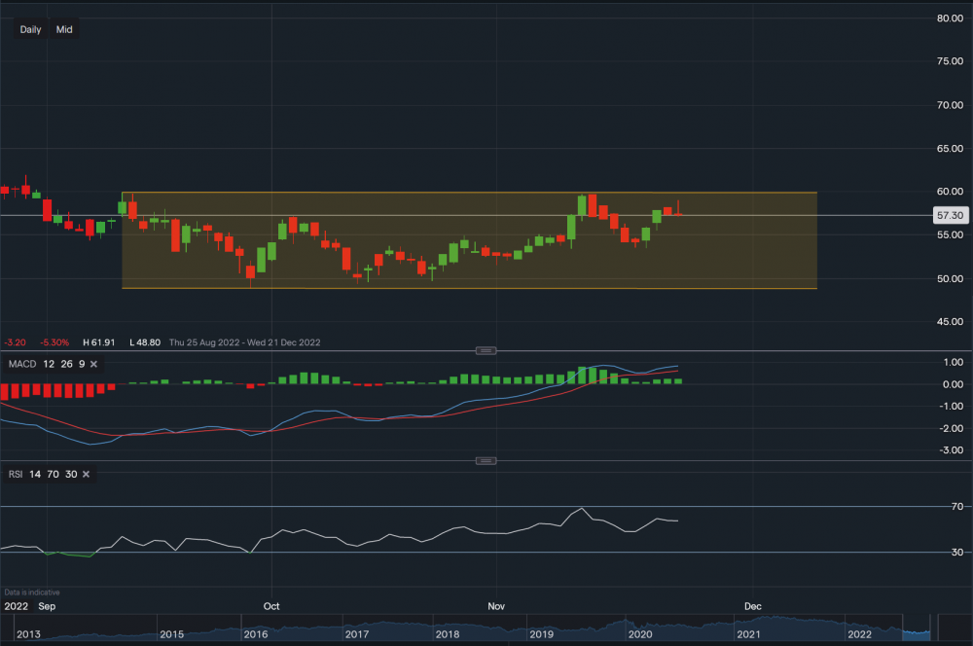Click the 57.30 current price tag

click(x=948, y=215)
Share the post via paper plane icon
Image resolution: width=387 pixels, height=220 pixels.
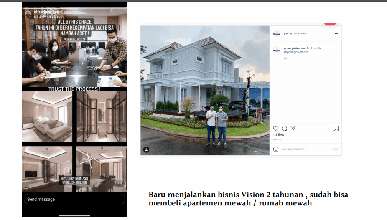pyautogui.click(x=293, y=129)
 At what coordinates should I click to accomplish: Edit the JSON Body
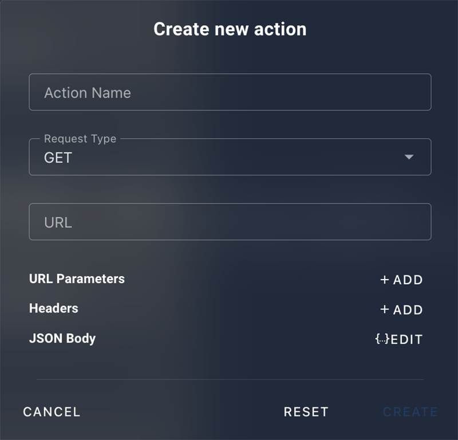(398, 339)
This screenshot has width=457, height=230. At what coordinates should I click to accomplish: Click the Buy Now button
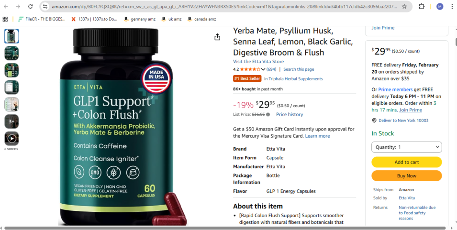(407, 176)
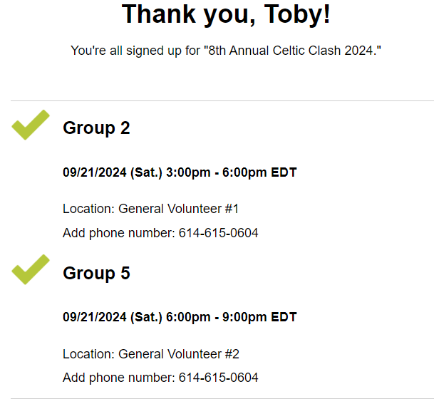Click the "Add phone number" label in Group 2
This screenshot has height=399, width=434.
click(x=118, y=233)
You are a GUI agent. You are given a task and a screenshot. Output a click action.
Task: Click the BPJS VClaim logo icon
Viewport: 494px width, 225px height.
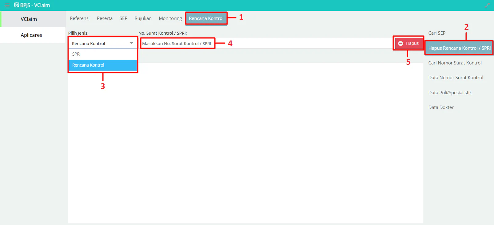(x=17, y=5)
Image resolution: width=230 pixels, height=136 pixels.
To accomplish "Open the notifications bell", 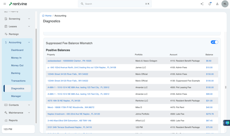I will point(210,4).
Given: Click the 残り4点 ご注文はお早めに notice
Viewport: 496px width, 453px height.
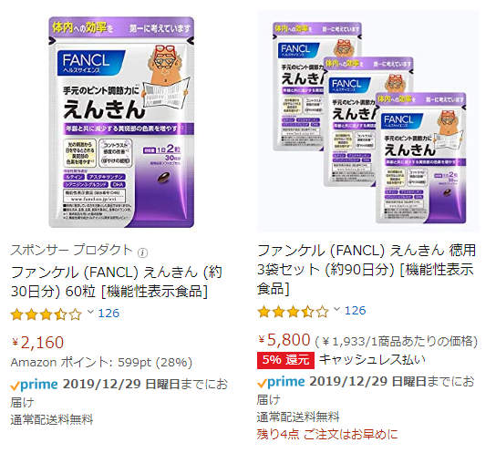Looking at the screenshot, I should [327, 435].
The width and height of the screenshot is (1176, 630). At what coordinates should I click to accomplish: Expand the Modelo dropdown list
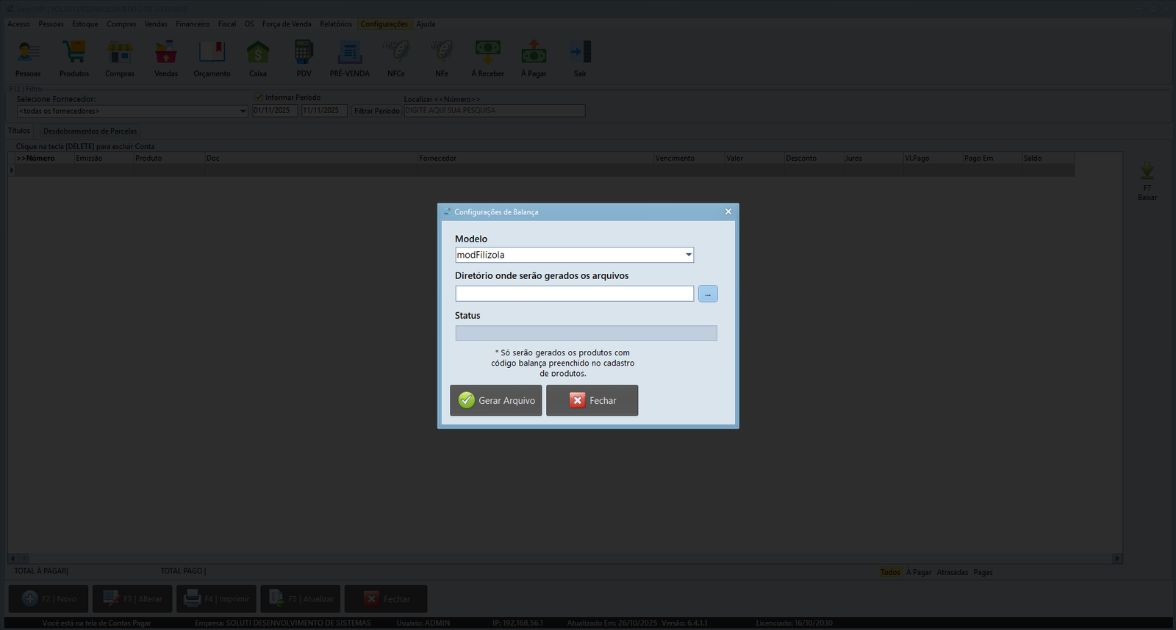tap(688, 255)
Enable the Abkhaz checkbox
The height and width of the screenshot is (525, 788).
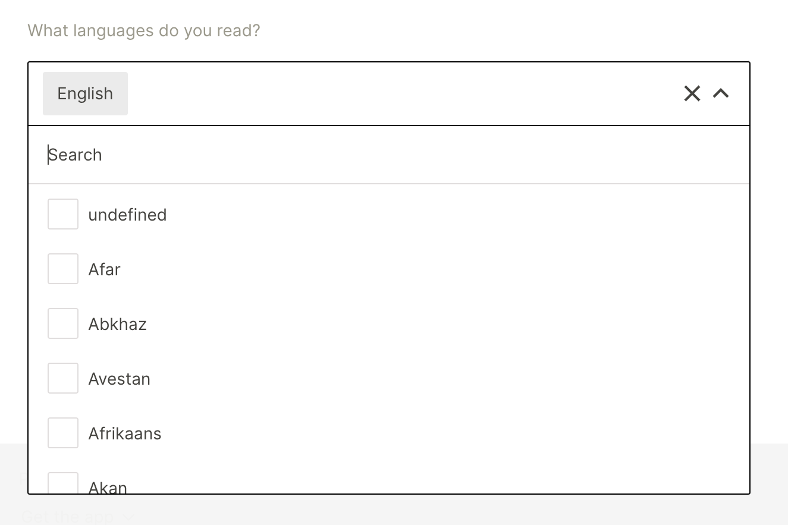pos(63,323)
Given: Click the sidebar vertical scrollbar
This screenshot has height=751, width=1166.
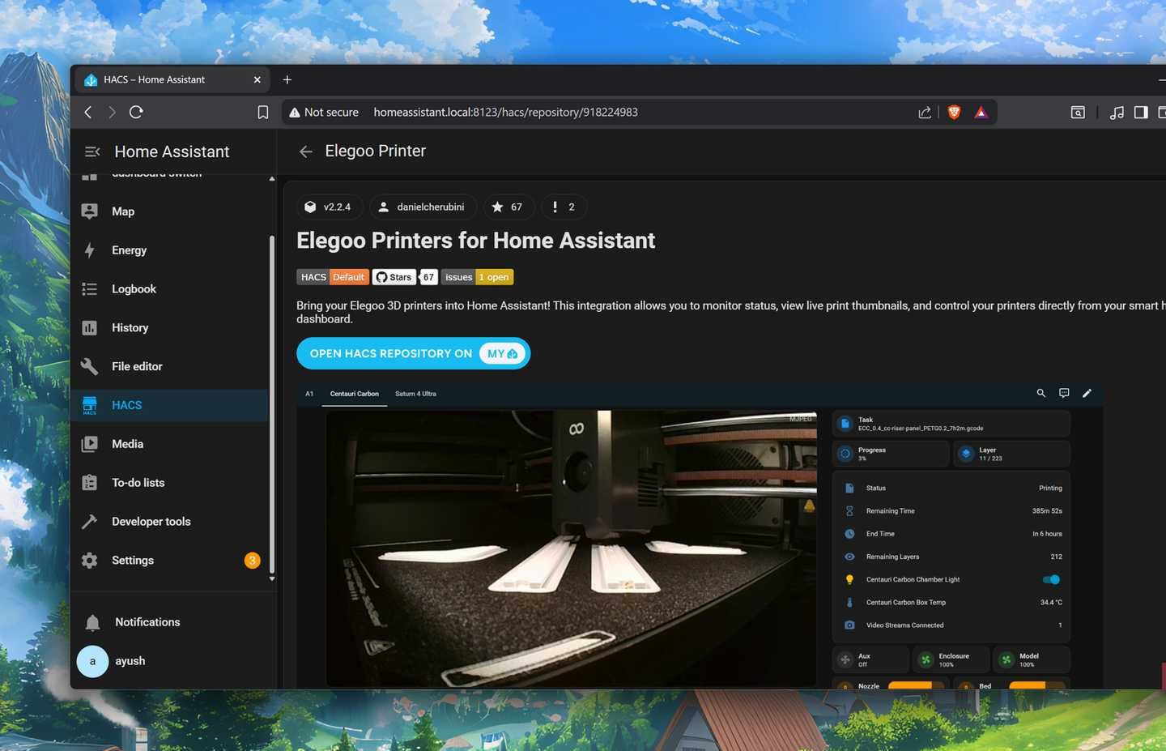Looking at the screenshot, I should point(272,405).
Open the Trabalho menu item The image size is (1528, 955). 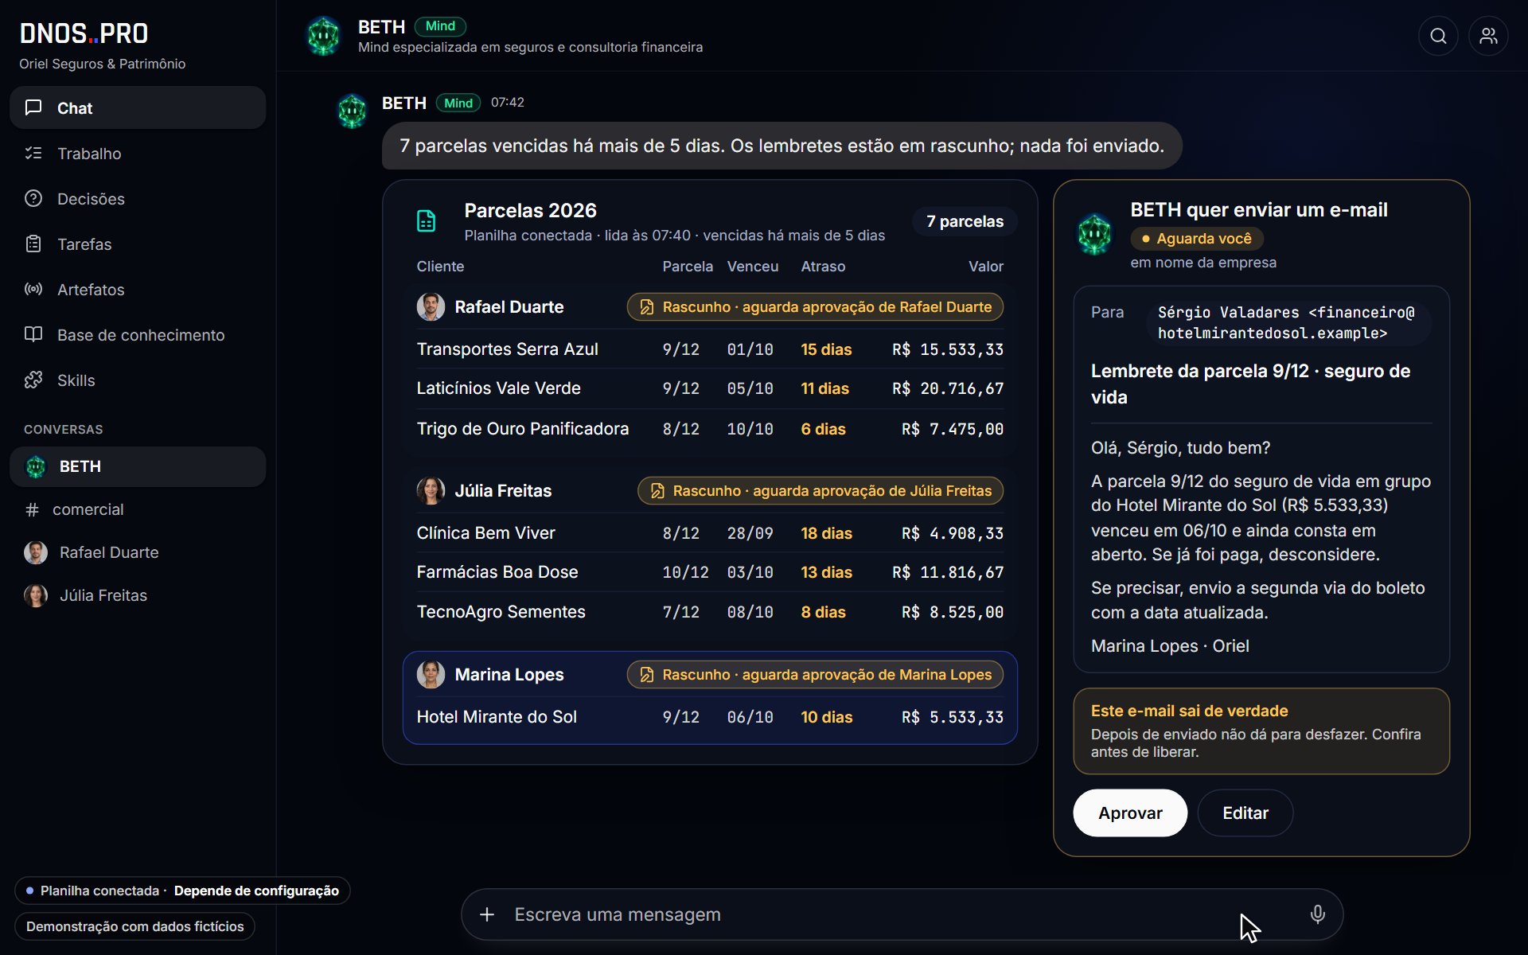point(138,154)
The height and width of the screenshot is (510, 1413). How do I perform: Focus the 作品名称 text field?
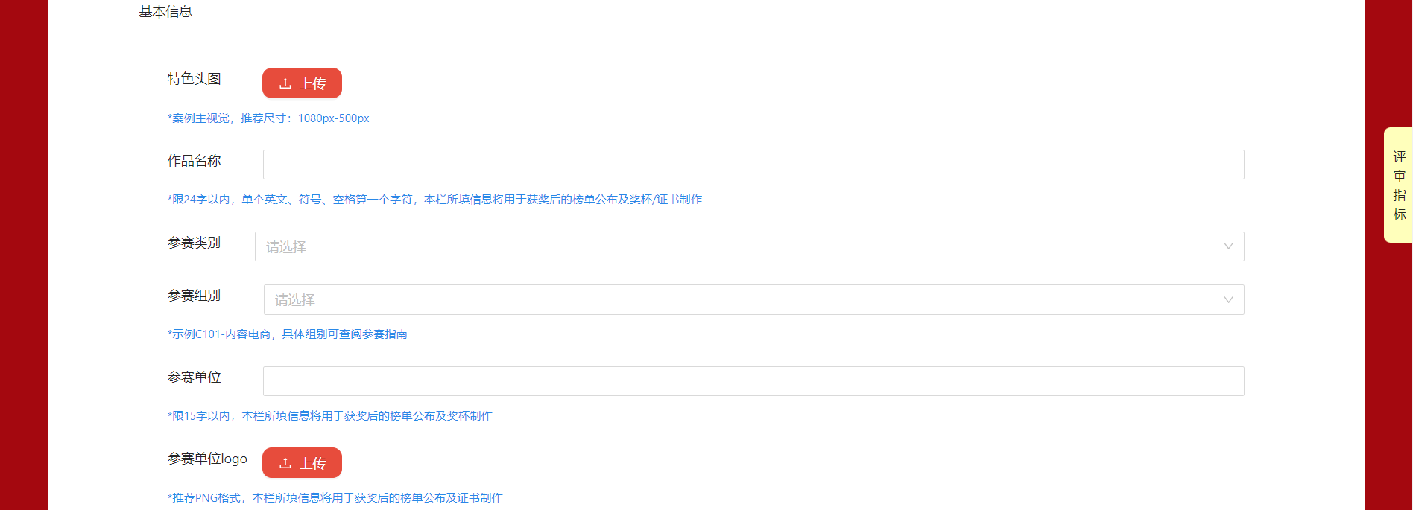[753, 165]
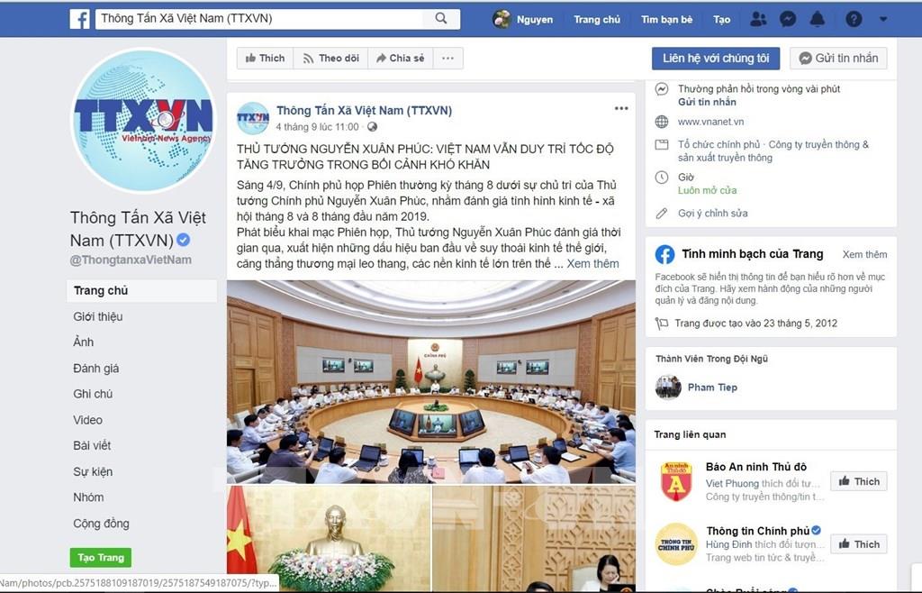Toggle Thích (Like) for the page
Image resolution: width=922 pixels, height=593 pixels.
coord(266,59)
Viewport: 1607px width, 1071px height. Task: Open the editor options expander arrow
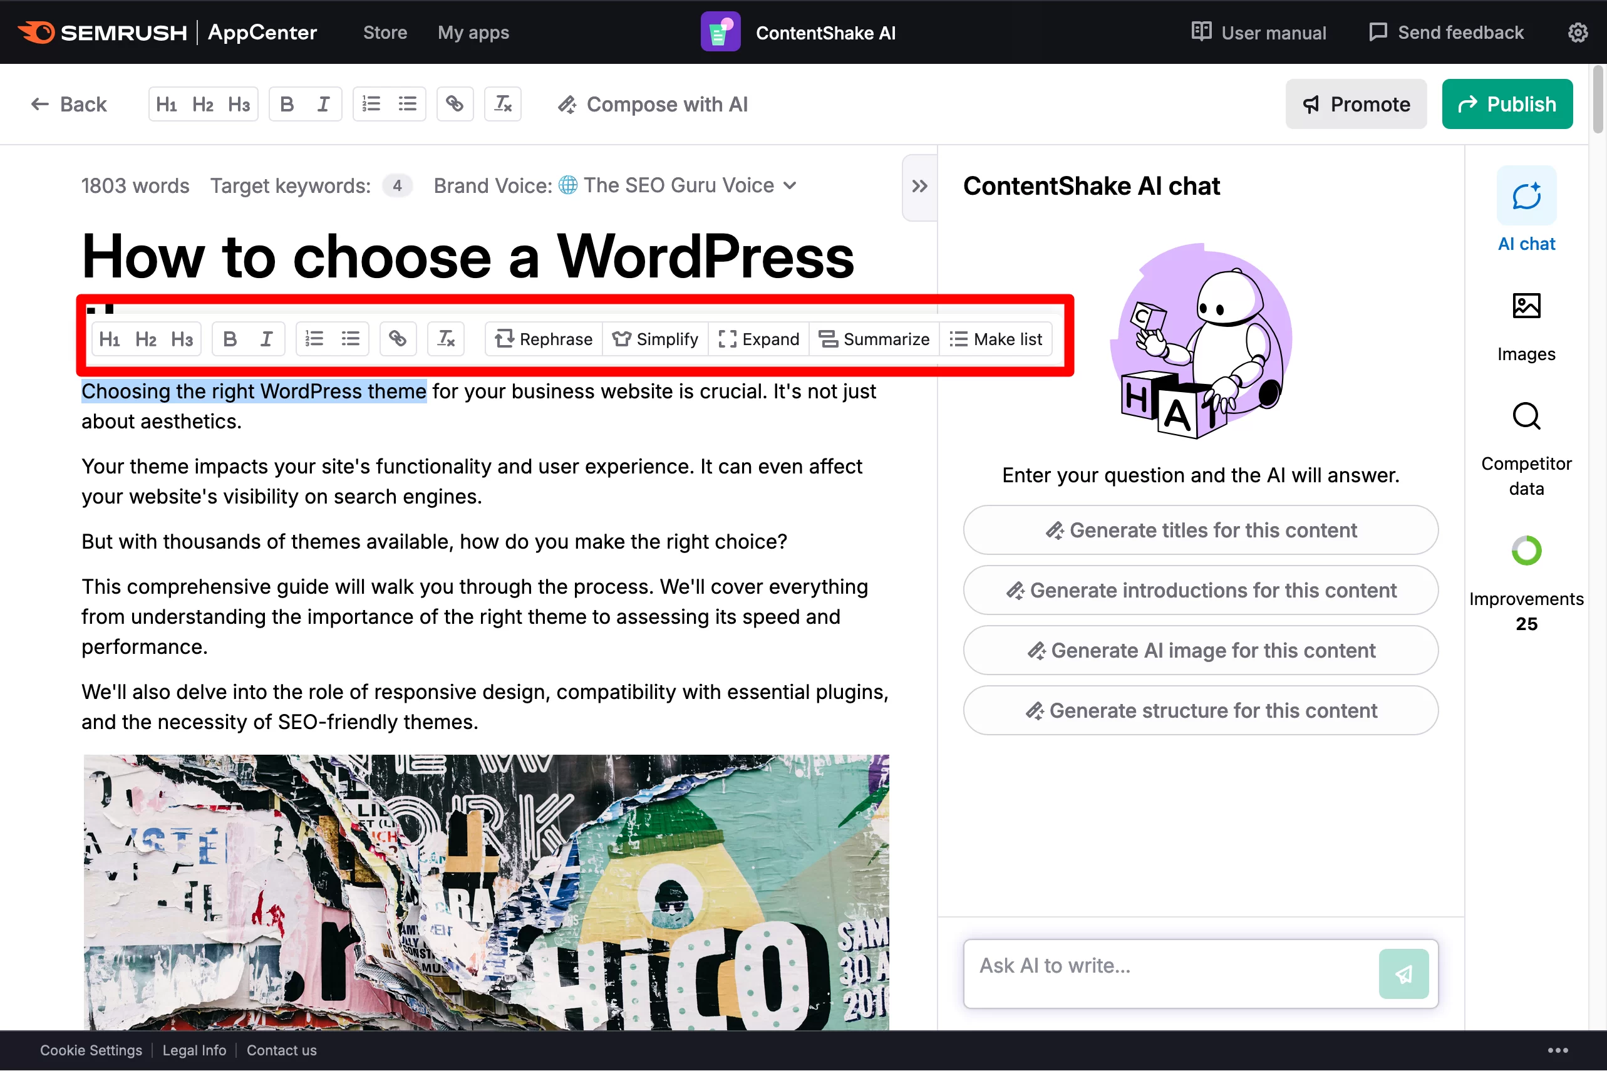point(920,185)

--- --- ---

The answer is each line from the entries above in which the word "icon" occurs.

* [SOLUTION BELOW]:
Share the post via paper plane icon
Task: Click the BPJS VClaim logo icon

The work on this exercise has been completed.